DGVar is developed for identifying high confidence germline deleterious variants (DGVs) based on whole-exome sequencing data. The tool takes BAM files or VCF files as input, and screens DGVs by going through a series of flitering steps (please see the above workflow chart).
DGVar was developed and tested on linux system. To run DGVar, you'll need a linux system and the following softwares being installed:
- Python v2.7+
- Java v1.6 & 1.7
- Samtools v0.1.19
- Genome Analysis Toolkit v2.5.2
- snpEff v4.2
The following databases are required:
- Human GRCh37 reference genome (b37, available at GATK resource bundle)
- NCBI dbSNP v137 (available at GATK resource bundle)
- SnpEff database GRCh37.75 (available at SnpEff)
- NCBI ClinVar v20180805 (slim version available at Box)
- ExAC v0.3.1 (slim version available at Box)
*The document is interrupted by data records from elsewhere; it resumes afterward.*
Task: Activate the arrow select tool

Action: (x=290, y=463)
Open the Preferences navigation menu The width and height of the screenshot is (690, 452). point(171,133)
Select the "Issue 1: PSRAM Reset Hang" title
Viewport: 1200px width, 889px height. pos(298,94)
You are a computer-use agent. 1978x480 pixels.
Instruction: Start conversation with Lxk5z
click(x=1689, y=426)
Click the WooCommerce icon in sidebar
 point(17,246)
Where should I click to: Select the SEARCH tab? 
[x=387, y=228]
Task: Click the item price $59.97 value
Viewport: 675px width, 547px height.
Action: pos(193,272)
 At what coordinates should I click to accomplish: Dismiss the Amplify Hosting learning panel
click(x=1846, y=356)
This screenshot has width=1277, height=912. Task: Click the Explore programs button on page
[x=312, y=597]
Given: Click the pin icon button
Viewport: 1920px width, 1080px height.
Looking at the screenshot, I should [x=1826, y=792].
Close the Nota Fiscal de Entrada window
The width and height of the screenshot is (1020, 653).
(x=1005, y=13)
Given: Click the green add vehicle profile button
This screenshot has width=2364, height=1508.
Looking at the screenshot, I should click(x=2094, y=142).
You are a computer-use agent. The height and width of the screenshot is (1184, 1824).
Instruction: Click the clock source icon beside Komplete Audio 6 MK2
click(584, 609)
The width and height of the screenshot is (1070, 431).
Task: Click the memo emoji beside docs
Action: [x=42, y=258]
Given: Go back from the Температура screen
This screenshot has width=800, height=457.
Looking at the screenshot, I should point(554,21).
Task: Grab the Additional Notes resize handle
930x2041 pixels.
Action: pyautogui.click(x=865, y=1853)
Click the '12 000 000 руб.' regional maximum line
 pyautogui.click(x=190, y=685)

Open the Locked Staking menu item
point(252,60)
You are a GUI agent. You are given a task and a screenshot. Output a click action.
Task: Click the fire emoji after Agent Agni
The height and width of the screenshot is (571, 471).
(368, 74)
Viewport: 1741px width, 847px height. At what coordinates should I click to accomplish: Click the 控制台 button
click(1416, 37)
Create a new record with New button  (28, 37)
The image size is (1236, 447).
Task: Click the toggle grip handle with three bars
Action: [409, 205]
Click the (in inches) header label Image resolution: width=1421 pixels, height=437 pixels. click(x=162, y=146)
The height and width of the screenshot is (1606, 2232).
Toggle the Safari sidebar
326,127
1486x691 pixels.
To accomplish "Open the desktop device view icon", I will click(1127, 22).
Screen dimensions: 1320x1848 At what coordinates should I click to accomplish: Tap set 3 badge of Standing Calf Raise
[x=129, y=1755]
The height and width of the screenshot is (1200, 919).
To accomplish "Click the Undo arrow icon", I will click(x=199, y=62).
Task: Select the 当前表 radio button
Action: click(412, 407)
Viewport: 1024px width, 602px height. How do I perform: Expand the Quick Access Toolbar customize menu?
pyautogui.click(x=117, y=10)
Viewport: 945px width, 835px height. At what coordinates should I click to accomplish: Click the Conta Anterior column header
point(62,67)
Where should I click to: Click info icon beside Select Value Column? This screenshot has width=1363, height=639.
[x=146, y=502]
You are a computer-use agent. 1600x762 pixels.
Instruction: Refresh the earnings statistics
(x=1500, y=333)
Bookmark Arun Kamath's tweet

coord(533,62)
- Exome target regions (Agilent HaloPlex bed file available at Box)
- Onco/TSG annotations (available at here)
- Common variants in EIPM cohort (available at here)
Download the codes as well as the required database; update the path in the main shell script call_variants.sh
, then run a quick test:
- Make sure the current working directory is where dgvar is installed, and then type
cd eg
- Run a test by typing
sh test.sh
- Check results at
results/test/annotated/filt/test.candidates.filter_common.txt.gz
, you should see the variant in BRCA2 gene (13:32914437 GT --> G).
To run DGVar:
-
Update the path in the main shell script
call_variants.sh
-
Run shell script
sh call_variants.sh in.bam sampleID target.bed
where in.bam is the input bam file, sampleID is an unique id (no space allowed), target.bed is the bed file listing genomic regions to check for variants
Run an example using the script in the eg
folder.
Expected run time may vary (10-30 min) depending on input file size and your computing resources.